* _REQUEST_
Rewrite the items starting with the line with "Click the Vorlage template icon" and going on through the line with "Uncheck the accept", replacing "checkbox" with "check box" and leaving everything else unchanged.

* _THE RECORDS_
____________________
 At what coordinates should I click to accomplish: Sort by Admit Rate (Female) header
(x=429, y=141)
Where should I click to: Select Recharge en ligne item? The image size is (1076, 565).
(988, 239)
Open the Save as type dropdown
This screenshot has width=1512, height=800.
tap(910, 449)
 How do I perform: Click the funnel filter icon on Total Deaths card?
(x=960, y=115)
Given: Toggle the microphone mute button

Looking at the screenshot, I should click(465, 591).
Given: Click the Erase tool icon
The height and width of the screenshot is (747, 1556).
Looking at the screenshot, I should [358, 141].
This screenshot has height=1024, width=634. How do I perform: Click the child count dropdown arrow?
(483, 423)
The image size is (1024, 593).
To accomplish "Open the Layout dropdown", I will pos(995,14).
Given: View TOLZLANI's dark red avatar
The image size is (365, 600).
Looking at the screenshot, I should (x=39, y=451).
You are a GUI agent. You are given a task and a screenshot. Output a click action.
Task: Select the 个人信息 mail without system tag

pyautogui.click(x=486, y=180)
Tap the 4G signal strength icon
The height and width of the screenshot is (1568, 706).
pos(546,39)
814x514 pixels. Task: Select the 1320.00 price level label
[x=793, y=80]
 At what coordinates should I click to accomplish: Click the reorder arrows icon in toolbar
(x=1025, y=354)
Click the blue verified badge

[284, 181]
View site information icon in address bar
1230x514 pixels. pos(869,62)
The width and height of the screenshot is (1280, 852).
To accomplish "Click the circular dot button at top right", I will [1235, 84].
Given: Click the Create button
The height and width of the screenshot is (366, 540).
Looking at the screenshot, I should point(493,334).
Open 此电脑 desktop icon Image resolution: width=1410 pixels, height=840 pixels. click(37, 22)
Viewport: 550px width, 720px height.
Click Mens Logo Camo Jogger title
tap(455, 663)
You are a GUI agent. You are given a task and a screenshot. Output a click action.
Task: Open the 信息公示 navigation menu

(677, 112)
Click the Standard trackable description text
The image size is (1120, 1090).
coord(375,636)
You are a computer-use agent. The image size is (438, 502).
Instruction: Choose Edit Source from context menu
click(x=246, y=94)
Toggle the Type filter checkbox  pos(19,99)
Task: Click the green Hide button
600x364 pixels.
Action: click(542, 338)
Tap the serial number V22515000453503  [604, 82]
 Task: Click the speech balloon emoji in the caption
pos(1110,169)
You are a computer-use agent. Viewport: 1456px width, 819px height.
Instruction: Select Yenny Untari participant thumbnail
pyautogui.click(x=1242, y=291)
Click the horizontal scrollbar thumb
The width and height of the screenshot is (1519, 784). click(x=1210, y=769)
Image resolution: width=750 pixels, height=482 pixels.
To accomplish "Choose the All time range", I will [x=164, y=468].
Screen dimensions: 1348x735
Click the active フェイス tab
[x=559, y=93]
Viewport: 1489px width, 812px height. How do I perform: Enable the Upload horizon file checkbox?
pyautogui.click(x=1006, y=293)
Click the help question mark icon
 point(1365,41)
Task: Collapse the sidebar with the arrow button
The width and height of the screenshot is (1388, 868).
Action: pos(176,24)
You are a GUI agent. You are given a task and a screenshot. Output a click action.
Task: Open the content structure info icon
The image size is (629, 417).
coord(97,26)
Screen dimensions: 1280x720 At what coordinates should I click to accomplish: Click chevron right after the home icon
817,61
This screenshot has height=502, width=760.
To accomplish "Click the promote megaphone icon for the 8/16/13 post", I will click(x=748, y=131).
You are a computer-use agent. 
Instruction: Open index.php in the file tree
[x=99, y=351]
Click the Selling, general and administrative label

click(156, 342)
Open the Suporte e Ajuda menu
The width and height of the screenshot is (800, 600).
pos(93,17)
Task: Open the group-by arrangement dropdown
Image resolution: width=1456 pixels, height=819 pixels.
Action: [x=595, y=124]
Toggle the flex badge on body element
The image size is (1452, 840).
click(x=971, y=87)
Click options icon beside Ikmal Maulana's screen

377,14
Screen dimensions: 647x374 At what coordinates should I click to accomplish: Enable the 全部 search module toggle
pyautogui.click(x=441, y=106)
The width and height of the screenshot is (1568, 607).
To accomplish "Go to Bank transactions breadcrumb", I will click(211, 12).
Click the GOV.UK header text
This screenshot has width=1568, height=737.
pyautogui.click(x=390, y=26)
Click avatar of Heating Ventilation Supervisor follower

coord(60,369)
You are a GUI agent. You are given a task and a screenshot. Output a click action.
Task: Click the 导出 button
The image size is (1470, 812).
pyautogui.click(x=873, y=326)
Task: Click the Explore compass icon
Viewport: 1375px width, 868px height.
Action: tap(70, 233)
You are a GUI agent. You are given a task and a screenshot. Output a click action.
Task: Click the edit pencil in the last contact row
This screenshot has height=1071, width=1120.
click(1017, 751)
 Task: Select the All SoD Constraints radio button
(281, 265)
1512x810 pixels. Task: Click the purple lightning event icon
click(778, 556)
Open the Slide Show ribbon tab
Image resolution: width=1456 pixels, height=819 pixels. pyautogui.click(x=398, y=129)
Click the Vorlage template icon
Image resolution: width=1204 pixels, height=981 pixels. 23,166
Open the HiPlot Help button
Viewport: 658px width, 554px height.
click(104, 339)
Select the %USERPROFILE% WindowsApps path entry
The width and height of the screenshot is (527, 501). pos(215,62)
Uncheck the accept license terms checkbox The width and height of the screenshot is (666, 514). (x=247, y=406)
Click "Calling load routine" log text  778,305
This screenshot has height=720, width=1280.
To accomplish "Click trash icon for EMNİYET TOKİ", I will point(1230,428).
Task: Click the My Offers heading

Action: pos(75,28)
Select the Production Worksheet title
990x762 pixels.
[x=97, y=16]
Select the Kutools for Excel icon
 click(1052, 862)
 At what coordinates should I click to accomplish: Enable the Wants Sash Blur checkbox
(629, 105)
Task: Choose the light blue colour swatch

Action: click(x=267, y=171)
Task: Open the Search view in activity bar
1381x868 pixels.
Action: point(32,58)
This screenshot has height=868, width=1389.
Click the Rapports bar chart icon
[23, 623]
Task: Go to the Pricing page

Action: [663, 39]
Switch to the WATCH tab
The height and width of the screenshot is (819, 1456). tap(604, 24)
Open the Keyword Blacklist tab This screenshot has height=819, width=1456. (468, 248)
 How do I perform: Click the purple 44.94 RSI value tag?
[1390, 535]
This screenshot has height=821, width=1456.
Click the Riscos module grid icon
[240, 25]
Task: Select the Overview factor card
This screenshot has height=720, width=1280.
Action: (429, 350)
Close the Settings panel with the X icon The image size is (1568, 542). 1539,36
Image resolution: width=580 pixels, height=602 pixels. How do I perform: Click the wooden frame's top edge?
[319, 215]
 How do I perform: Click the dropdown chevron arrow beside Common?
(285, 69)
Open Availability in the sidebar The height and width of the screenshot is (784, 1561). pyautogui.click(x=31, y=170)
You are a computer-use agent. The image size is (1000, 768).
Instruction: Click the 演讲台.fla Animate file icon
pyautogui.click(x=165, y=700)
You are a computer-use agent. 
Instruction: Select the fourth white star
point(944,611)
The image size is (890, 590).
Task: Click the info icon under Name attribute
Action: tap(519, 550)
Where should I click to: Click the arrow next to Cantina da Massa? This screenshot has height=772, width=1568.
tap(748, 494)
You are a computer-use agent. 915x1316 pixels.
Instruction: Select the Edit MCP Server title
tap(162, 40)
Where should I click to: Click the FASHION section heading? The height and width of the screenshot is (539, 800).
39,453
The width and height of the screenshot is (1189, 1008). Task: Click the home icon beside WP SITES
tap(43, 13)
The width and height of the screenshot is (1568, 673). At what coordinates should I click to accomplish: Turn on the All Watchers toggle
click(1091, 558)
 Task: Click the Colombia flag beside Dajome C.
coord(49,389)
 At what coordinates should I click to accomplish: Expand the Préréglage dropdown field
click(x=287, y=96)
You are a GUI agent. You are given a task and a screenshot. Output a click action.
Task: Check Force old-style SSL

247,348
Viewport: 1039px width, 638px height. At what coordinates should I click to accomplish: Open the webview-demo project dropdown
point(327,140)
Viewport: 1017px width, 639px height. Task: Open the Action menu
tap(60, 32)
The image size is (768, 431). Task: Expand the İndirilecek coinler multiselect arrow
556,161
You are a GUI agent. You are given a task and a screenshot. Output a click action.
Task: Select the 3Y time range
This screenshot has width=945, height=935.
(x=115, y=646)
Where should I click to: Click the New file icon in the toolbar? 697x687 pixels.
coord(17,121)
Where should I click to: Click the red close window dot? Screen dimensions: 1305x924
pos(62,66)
____________________
* _RESPONSE_
Click the Vorlage template icon
Image resolution: width=1204 pixels, height=981 pixels. 23,166
Open the HiPlot Help button
Viewport: 658px width, 554px height.
click(104, 339)
Select the %USERPROFILE% WindowsApps path entry
The width and height of the screenshot is (527, 501). pos(215,62)
Uncheck the accept license terms check box The width and height of the screenshot is (666, 514). (x=247, y=406)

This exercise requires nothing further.